* _What is needed_: All records that follow are to be copied exactly, with images omitted.

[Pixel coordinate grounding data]
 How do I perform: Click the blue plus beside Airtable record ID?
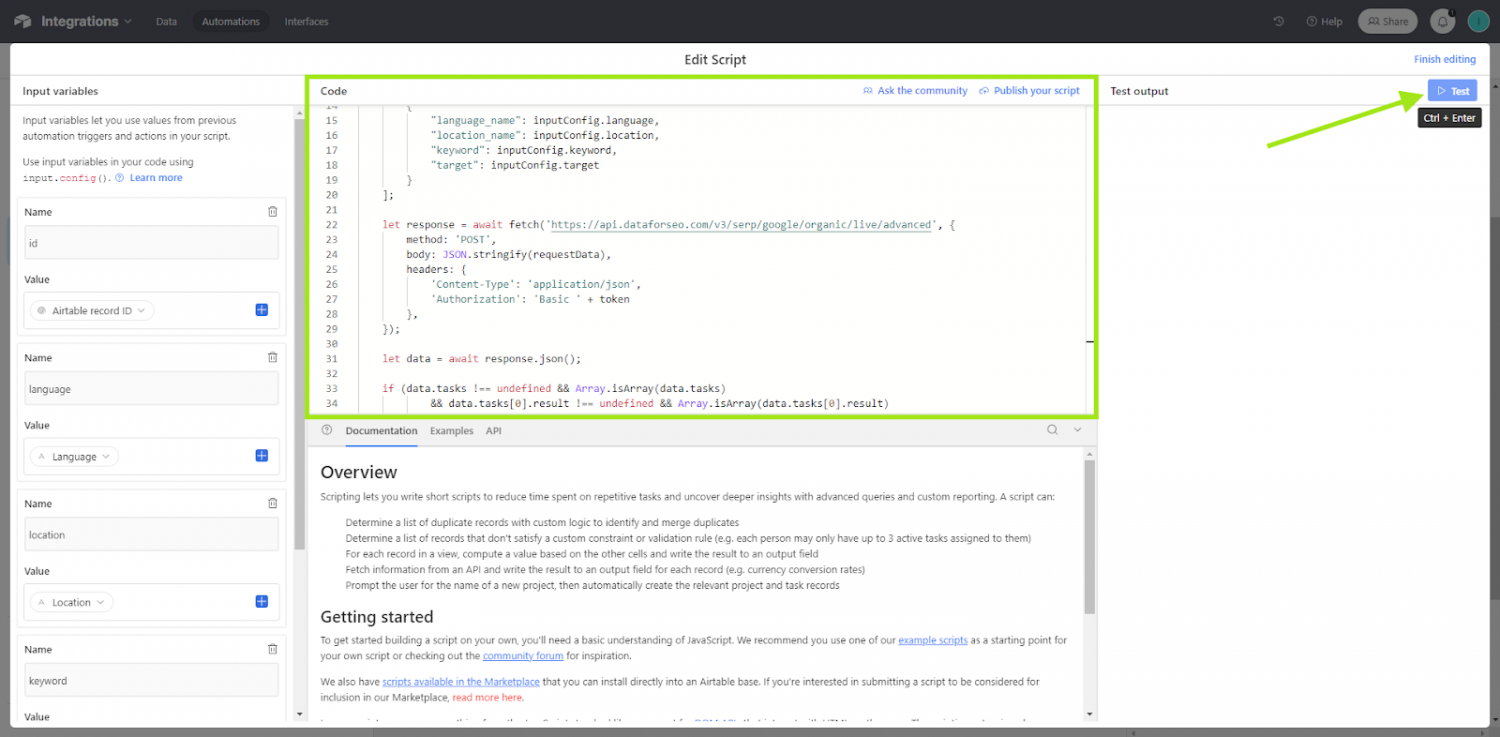coord(261,310)
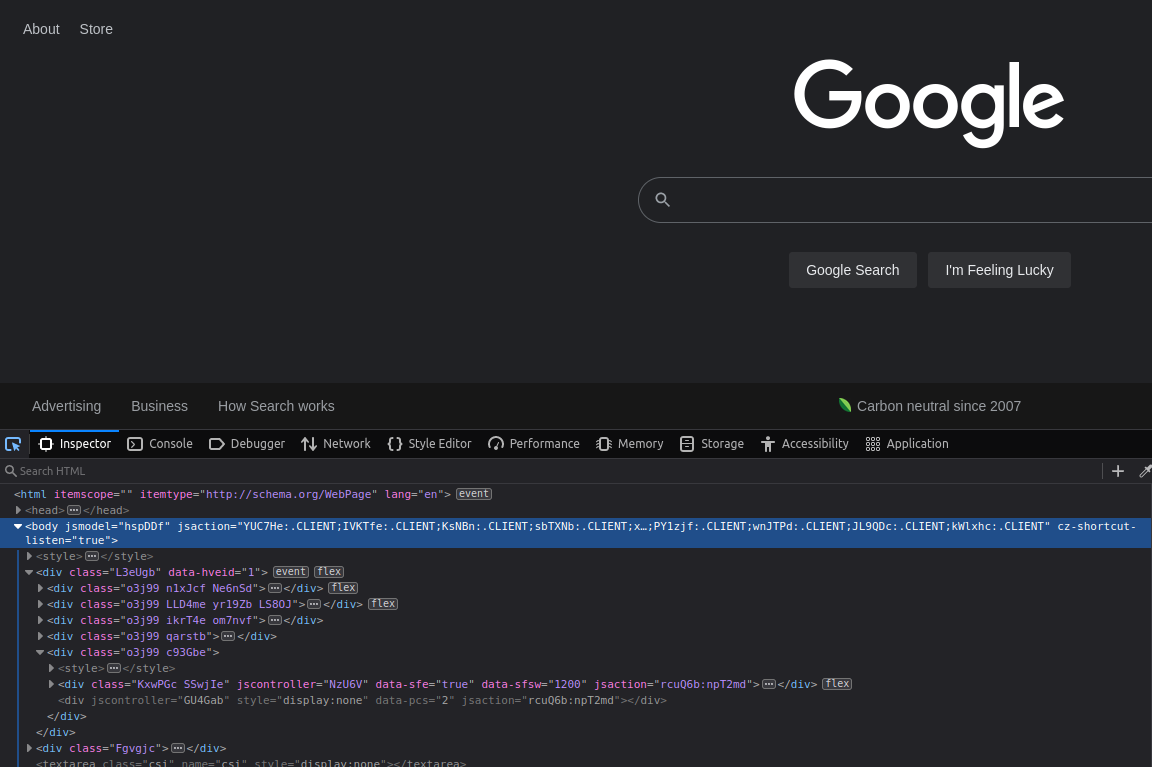This screenshot has height=767, width=1152.
Task: Toggle the flex badge on the L3eUgb div
Action: coord(329,572)
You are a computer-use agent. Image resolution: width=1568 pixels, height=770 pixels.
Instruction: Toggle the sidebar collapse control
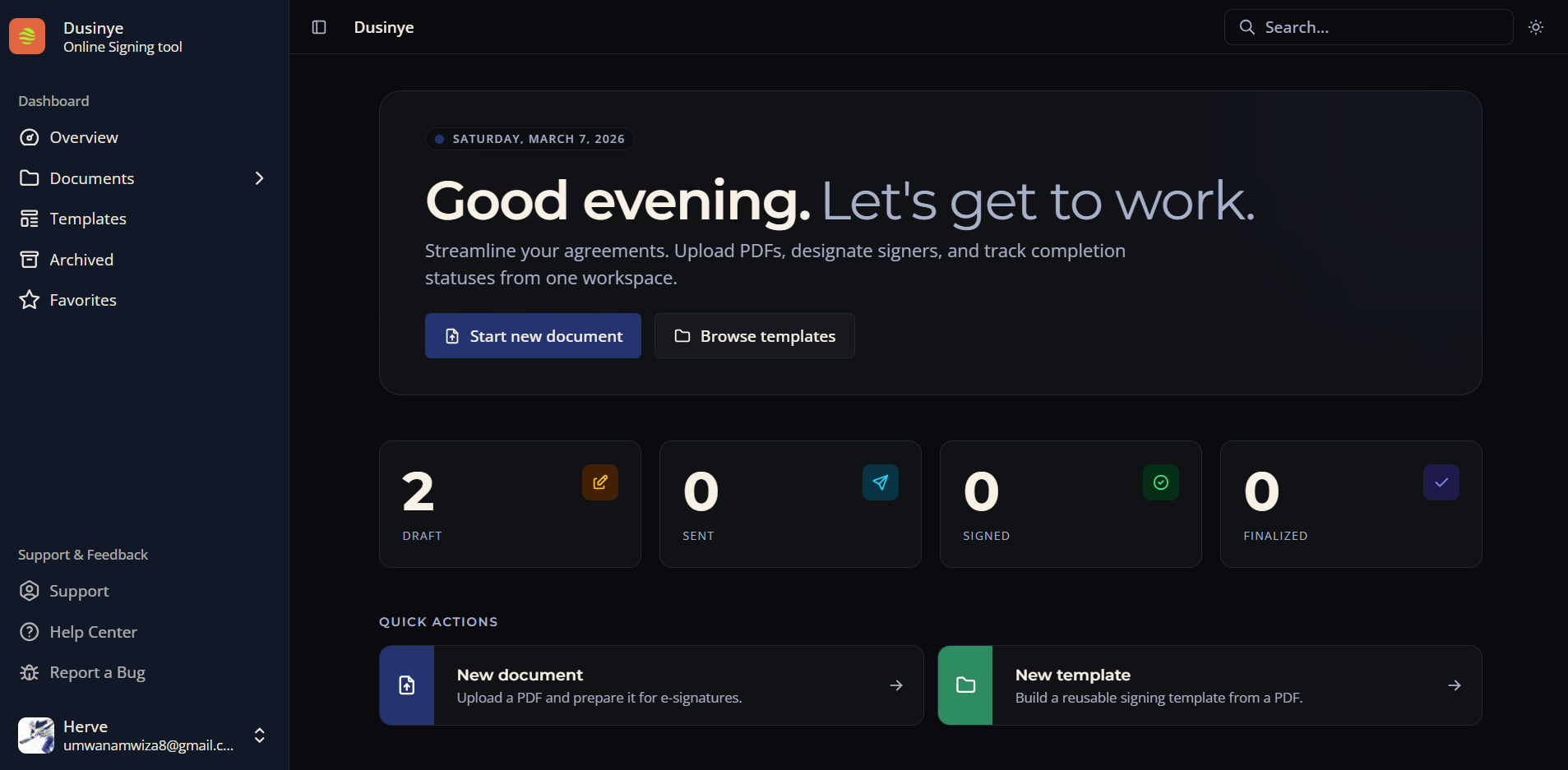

* _Answer to the problem_:
 How do I perform: Click the blue plus beside Airtable record ID?
coord(261,310)
This screenshot has height=767, width=1152.
Task: Toggle the flex badge on the L3eUgb div
Action: coord(329,572)
You are a computer-use agent. Image resolution: width=1568 pixels, height=770 pixels.
Instruction: Toggle the sidebar collapse control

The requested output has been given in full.